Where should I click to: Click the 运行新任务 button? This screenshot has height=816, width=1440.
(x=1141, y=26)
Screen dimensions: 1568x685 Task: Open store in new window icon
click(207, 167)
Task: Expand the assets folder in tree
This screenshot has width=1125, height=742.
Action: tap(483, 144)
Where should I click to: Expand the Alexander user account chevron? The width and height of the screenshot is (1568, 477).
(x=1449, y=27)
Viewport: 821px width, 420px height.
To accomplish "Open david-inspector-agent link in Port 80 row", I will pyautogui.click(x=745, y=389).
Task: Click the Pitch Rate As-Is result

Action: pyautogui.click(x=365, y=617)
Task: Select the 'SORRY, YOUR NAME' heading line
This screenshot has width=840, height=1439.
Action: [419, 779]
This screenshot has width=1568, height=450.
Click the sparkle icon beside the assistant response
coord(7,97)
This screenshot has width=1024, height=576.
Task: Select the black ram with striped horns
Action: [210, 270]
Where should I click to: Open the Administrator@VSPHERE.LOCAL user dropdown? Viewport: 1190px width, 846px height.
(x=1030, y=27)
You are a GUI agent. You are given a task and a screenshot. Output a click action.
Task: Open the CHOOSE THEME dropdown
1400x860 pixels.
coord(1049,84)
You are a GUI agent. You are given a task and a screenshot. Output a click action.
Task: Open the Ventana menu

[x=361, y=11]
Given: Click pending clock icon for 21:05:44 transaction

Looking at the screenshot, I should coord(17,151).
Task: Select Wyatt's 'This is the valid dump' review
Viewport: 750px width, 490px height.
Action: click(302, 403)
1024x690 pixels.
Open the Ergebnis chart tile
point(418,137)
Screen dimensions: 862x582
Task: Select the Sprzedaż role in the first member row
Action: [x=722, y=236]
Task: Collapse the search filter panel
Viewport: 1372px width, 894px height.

• PROBLEM DETAILS: Please set down, with no changes, the line that contains "Where should I click to: Open" and all the lines after it until the entries end; write nothing besides them.

• YOUR RESPONSE:
Where should I click to: Open the Administrator@VSPHERE.LOCAL user dropdown? Viewport: 1190px width, 846px height.
(x=1030, y=27)
You are a GUI agent. You are given a task and a screenshot. Output a click action.
Task: Open the CHOOSE THEME dropdown
1400x860 pixels.
coord(1049,84)
You are a GUI agent. You are given a task and a screenshot. Output a click action.
Task: Open the Ventana menu

[x=361, y=11]
Given: Click pending clock icon for 21:05:44 transaction

Looking at the screenshot, I should coord(17,151).
Task: Select Wyatt's 'This is the valid dump' review
Viewport: 750px width, 490px height.
Action: click(302, 403)
1024x690 pixels.
Open the Ergebnis chart tile
point(418,137)
Screen dimensions: 862x582
Task: Select the Sprzedaż role in the first member row
Action: [x=722, y=236]
Task: Collapse the search filter panel
Viewport: 1372px width, 894px height.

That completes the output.